Planned changes to development model
I’ve commented elsewhere that I plan on approximating a continuous integration model of development in future releases of Synergy Advance (and all my products in fact).
In my comment I wrote:
After several months of positively "seismic" changes to the codebase (massive upheaval) the code is finally back in a buildable state… Almost every file has been touched, every project, every target… thousands of lines of changes and major structural reorganization. A lot of this has been mind-numbing work, a necessary evil to enable future growth, but with no short-term reward (no build-and-run gratification). But it finally runs again after hundreds of hours of the most boring type of development work there is. Still some issues to iron out, but my plan now is to keep it in a very-near-to-release state from here on; that is, I will be approximating the "continuous integration" model of development, where the software will always be in a releasable or almost-releasable state. At any point in time I should be able to decide, ok, I want to package up a release for tomorrow, and be able to do it.
This makes sense for business reasons (customers get their hands on releases more often) but it also makes sense for philosophical and technical reasons. Philosophical because openness is the right thing to do (by letting your customers see what you’re doing you’re treating them as you yourself would like to be treated). Technical because an open process produces better software (code is tested sooner, bugs reported more quickly, and having to produce builds which must always be acceptable for public viewing imposes a discipline on your coding).

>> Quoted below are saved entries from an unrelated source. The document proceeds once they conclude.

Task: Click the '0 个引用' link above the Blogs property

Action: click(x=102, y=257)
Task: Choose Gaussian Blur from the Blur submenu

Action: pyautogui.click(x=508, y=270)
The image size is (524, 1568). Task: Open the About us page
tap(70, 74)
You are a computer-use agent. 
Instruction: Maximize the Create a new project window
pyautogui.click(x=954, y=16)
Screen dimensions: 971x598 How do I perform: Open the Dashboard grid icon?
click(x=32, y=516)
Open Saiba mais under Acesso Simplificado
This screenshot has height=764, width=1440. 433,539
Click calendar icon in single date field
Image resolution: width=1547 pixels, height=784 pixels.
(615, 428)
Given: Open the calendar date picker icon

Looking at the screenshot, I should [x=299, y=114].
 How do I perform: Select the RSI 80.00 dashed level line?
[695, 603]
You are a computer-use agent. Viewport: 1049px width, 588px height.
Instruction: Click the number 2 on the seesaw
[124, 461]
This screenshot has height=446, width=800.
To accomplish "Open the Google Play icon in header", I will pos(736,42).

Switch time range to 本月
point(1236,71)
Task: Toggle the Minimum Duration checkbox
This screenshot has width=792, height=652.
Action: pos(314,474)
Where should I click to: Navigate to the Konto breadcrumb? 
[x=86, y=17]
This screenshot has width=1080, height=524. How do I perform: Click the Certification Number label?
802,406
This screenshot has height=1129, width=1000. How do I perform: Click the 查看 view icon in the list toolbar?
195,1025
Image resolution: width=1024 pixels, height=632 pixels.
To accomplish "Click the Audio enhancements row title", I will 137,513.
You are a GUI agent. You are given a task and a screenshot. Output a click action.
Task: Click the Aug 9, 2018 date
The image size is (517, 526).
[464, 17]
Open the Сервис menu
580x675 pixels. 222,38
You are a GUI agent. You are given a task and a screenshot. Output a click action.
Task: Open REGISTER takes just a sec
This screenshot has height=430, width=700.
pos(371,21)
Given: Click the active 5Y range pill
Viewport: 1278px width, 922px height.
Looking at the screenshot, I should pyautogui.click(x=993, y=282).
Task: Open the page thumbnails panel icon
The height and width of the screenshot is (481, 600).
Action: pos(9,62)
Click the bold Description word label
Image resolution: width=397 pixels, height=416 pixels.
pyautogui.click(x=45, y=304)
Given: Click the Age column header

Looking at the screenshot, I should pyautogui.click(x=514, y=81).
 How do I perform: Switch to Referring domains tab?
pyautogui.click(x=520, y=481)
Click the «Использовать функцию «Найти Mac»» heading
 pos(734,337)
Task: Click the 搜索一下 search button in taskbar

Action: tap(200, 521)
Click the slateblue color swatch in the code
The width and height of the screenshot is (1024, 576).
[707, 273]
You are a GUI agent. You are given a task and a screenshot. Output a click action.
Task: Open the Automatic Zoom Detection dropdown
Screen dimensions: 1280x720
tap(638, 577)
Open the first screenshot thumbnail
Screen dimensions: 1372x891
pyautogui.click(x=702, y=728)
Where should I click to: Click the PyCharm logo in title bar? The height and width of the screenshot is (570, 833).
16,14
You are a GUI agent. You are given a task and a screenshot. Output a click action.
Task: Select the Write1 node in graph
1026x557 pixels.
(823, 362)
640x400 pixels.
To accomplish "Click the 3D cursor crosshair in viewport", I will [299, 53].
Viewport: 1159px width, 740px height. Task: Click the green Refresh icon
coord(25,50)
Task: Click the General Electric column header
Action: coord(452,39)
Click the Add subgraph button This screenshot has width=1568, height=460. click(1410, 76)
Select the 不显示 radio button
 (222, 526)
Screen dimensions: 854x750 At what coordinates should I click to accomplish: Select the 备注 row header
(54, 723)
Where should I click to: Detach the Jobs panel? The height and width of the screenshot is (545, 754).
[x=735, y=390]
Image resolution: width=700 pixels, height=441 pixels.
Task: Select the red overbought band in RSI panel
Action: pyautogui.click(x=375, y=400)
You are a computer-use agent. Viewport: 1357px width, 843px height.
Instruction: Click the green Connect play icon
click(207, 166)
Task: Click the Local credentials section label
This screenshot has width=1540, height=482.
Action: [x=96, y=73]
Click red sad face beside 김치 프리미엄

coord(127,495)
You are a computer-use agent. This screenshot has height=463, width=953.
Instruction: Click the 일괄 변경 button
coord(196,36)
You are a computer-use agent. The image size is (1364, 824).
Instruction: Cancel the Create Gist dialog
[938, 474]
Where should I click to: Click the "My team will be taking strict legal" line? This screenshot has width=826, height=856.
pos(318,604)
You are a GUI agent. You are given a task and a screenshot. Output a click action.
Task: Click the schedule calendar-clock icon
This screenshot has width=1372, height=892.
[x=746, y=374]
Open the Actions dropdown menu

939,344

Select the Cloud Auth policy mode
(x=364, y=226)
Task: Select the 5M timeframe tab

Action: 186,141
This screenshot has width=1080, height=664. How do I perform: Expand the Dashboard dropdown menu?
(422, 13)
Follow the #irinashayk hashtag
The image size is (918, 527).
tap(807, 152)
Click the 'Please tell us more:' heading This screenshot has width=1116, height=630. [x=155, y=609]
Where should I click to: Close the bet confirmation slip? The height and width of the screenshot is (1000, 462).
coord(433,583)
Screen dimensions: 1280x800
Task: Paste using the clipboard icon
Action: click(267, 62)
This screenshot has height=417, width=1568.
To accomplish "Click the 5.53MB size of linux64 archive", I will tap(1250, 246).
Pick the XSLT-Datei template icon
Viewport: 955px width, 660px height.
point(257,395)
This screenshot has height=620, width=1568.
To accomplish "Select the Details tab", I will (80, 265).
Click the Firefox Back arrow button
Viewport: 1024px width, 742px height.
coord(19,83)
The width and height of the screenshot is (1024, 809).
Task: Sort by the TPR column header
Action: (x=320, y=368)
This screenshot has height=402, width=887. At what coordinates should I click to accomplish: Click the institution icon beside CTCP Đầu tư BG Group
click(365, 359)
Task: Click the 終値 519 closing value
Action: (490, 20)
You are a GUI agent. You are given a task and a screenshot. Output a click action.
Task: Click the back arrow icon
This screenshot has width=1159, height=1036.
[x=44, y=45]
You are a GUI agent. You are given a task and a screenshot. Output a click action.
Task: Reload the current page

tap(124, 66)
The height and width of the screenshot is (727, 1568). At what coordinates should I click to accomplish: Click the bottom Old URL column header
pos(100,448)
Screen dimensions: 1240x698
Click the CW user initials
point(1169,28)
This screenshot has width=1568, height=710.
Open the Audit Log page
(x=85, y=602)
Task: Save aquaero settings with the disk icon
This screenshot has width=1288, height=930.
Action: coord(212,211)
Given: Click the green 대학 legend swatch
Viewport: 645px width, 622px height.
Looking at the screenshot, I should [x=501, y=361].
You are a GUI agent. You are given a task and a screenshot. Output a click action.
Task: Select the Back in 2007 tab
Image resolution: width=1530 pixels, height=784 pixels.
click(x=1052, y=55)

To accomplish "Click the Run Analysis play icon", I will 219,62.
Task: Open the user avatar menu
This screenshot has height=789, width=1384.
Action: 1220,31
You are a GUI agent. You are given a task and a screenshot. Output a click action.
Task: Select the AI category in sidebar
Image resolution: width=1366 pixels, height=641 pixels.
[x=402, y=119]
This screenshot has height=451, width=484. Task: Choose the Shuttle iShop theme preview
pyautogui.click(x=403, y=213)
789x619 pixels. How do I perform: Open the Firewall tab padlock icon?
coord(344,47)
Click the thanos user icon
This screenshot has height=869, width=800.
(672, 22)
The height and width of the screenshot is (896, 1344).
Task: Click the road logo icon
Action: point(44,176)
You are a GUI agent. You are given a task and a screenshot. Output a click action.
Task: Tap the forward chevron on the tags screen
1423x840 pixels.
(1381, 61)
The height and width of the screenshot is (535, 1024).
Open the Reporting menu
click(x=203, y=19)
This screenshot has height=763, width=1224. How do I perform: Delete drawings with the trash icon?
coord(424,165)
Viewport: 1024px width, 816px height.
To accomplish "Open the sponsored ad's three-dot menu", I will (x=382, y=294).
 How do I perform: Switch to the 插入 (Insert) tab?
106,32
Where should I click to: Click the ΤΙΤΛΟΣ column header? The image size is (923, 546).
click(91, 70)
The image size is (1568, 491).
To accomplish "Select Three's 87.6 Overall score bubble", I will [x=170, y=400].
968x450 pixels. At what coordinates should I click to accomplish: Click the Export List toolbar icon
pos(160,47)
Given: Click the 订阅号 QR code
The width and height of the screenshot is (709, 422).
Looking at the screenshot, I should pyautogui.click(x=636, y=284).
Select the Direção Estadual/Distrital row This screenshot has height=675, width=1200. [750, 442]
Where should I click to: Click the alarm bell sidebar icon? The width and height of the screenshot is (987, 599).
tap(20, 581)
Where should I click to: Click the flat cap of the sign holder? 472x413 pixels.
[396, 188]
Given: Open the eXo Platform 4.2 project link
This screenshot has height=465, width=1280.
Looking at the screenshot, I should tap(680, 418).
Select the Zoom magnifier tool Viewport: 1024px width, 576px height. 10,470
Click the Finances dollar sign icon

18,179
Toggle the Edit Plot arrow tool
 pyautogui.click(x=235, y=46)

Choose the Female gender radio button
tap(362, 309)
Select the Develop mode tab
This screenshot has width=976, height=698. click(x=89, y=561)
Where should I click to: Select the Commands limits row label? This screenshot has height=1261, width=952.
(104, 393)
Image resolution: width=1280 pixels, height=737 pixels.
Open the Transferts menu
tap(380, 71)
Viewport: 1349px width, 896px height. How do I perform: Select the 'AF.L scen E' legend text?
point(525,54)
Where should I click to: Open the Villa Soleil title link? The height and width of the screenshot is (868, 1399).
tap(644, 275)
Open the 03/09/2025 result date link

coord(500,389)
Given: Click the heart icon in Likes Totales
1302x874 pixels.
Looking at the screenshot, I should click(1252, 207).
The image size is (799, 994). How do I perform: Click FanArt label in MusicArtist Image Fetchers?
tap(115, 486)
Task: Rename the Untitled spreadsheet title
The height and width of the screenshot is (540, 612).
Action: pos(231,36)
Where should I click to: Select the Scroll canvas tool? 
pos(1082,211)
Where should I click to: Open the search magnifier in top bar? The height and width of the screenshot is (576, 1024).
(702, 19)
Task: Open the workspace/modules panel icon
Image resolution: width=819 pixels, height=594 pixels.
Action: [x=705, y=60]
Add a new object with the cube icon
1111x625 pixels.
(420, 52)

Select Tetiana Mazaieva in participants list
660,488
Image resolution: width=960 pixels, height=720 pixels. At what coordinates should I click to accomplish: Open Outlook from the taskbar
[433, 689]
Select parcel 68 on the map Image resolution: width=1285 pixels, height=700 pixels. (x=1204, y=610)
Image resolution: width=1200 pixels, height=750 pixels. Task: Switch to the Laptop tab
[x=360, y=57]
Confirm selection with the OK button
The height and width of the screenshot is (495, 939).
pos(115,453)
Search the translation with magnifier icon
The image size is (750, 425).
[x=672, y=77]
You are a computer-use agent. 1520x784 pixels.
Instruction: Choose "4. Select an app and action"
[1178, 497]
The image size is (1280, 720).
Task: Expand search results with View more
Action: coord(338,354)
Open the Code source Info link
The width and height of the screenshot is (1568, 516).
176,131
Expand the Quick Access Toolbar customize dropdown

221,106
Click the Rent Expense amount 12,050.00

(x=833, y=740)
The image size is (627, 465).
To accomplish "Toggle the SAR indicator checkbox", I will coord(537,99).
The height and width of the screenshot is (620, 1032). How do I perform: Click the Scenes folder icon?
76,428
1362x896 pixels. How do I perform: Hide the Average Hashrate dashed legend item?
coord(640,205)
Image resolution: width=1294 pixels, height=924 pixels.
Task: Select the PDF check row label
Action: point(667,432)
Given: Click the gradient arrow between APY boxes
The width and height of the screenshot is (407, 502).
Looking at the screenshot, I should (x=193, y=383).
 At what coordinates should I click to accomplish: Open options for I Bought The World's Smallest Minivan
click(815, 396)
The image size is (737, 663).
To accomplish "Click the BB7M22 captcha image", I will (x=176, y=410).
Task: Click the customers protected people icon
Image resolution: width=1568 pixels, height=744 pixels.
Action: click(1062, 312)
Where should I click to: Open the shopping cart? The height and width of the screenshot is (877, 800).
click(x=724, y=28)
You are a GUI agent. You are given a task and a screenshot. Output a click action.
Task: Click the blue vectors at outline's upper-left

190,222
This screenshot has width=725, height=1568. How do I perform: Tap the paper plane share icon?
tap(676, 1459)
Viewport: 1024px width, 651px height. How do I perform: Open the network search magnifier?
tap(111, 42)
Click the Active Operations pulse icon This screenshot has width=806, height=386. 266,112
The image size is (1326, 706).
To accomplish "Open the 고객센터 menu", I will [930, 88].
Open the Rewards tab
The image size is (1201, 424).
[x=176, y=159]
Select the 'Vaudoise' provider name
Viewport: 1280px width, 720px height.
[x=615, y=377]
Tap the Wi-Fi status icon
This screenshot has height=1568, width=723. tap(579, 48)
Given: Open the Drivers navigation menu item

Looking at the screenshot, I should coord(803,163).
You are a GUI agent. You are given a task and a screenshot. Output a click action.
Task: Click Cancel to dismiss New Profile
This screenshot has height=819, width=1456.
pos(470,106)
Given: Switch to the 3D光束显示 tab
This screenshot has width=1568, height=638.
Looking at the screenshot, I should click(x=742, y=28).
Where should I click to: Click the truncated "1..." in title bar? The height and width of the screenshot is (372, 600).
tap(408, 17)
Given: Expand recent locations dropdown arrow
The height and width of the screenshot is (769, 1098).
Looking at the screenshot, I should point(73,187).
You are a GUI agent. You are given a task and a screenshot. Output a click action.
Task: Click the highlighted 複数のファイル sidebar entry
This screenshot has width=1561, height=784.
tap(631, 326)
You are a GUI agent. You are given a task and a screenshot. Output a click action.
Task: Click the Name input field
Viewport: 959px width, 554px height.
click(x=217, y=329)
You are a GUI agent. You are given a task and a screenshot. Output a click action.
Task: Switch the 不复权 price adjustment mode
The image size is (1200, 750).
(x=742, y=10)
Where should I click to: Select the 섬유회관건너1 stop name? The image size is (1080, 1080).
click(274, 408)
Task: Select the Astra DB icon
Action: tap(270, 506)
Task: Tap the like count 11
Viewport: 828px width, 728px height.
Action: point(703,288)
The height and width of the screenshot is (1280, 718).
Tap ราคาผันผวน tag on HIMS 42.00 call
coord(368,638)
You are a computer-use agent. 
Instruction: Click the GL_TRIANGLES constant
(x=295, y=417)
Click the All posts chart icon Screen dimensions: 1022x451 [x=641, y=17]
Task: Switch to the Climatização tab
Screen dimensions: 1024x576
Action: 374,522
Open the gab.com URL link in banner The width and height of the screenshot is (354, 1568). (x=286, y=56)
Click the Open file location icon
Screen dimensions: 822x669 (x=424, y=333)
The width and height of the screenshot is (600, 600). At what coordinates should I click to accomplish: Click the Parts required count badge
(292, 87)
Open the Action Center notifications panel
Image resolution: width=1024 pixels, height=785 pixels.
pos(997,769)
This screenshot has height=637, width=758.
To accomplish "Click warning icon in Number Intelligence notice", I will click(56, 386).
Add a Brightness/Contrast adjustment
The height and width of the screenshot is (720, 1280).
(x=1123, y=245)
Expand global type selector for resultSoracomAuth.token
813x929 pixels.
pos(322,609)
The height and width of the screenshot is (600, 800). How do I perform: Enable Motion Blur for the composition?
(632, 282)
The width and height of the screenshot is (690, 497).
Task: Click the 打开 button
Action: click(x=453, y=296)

I’ve been taking small steps towards a more open development model for many months now:
- Making more of my projects open source: WOTest, Bansshee, WinSwitch, atosym, Wincent Build Tools, and Wincent Strings Utility.
- Moving the code for these open source projects into a publicly accessible Subversion repository.
- Publishing an RSS feed of all commits so that customers can see source code changes even in closed-source products.
- Putting bug reports and feature requests out in the open in a publicly accessible database.
- Having open-to-all beta-testing mailing lists.
But I can and want to go further. Why only approximate a continuous integration model when you could actually go the whole distance?
After reading Joel Spolsky’s article, "Daily Builds Are Your Friend", I’ve identified the missing link that up until now has prevented me from contemplating "nightlies" like those made available by many open source projects:
Here’s how to do them. You need a daily build server, which will probably be the fastest computer you can get your hands on. Write a script which checks out a complete copy of the current source code from the repository (you are using source control, aren’t you?) and then builds, from scratch, every version of the code that you ship. If you have an installer or setup program, build that too. Everything you ship to customers should be produced by the daily build process. Put each build in its own directory, coded by date. Run your script at a fixed time every day.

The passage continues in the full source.